Scan the listing below. Return every line containing the string "computer".

((

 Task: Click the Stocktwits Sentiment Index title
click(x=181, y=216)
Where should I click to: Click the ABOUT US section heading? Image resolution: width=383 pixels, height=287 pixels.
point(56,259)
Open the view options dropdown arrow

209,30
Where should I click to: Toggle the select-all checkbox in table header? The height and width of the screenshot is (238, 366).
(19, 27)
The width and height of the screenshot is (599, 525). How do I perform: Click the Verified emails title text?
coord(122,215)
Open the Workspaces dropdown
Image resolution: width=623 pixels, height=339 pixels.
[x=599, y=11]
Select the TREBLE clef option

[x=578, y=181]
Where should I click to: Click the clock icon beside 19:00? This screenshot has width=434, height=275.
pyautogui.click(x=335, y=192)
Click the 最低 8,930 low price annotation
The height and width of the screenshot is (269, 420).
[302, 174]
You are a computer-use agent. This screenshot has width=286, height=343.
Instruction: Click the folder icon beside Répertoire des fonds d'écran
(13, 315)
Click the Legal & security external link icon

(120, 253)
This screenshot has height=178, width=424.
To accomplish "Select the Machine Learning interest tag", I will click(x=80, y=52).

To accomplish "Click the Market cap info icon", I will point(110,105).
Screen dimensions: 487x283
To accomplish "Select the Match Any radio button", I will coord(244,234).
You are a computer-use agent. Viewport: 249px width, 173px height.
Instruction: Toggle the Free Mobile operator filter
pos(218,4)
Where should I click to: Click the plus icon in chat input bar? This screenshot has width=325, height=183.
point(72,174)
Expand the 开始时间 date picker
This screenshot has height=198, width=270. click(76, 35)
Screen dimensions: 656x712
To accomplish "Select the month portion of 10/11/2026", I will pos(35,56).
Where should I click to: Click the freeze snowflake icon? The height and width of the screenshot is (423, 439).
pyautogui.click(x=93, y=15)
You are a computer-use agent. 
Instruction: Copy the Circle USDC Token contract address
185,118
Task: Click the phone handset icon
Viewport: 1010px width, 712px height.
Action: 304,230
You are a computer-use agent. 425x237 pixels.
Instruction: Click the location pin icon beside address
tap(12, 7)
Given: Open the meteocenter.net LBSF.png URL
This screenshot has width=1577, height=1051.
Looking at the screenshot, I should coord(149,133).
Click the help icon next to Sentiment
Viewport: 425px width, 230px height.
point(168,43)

))

### RESULT FOR THIS EXERCISE
You are a computer-use agent. This screenshot has width=286, height=343.
You are a computer-use agent. Viewport: 249px width, 173px height.
You are a computer-use agent. 
You are a computer-use agent. 425x237 pixels.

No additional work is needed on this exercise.